Fasciné par le vaste horizon bleu de la mer et la luminosité du ciel de Nice, Henri Matisse y séjourne dès la fin de l’année 1917 pour reconquérir son inspiration et s’installe de manière plus définitive en 1921, 1 place Charles Félix, dans l’immeuble qui domine le cours Saleya, la courbe de la baie des Anges et la Promenade des Anglais.
A la suite de la guerre et du succès du cubisme, Matisse trouve à Nice un ermitage propice à sa réflexion et travaille dans l’univers feutré des chambres de l’hôtel Beau Rivage, puis de la Méditerranée.
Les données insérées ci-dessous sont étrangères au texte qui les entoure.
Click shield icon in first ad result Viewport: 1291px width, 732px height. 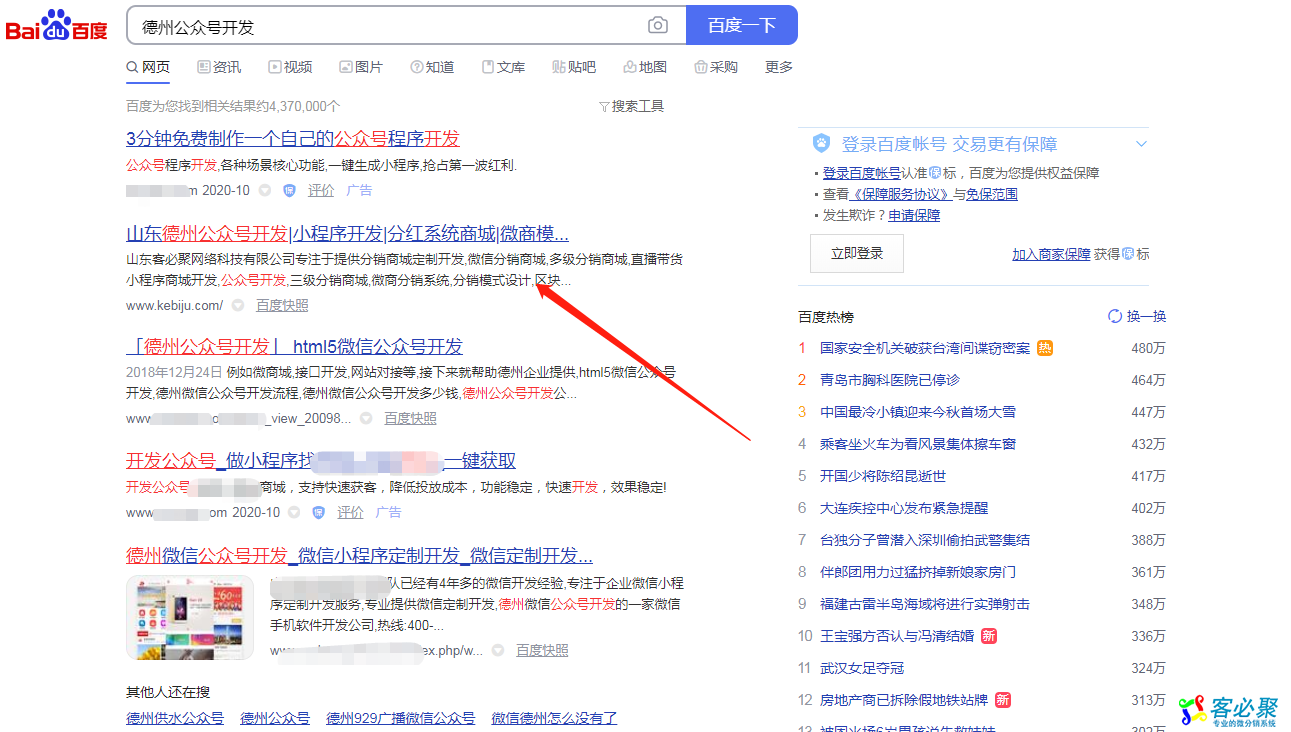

Il entoure ses modèles de vases de fleurs, de tissus, de tentures, de mobiliers, d’objets de toutes origines et utilise la lumière filtrée par les persiennes.
La conscience de la permanence des forces vitales de la nature, de l’intensité de la lumière et des couleurs des bords de la Méditerranée donne au peintre la possibilité de se replier dans des intérieurs qui deviennent des jardins de motifs.
Le musée Matisse propose de mettre en relation l’univers intime de l’atelier de l’artiste avec l’étendue de la baie des Anges, le bleu profond du ciel, la végétation perceptible au-delà des fenêtres ouvertes et qui longe le quai des Etats-Unis. L’exposition décline ainsi l’importance de la représentation des intérieurs niçois, jusqu’à la création de compositions imaginaires mêlant les horizons dans des espaces de couleurs.
A la rencontre des rivages
- Henri Matisse en 1929 sur le balcon de son appartement du 4ème étage, 1 place Charles-Félix, surplombant le cours Saleya et la promenade des Anglais. En arrière-plan, la baie des Anges et le casino de la jetée-promenade. - Archives Henri Matisse © Succession H. Matisse Photo : Archives Henri Matisse
Matisse recherche l’expression la plus juste pour traduire son regard sur le monde : « Je prends dans la nature ce qui m’est nécessaire, une expression
suffisamment éloquente pour suggérer ce que je pense. […] ». Cette approche du paysage, reposant sur l’observation et la réflexion, éclaire les raisons pour lesquelles il décide de s’installer à Nice fin 1917, face à la baie des Anges, et de choisir l’intimité des intérieurs.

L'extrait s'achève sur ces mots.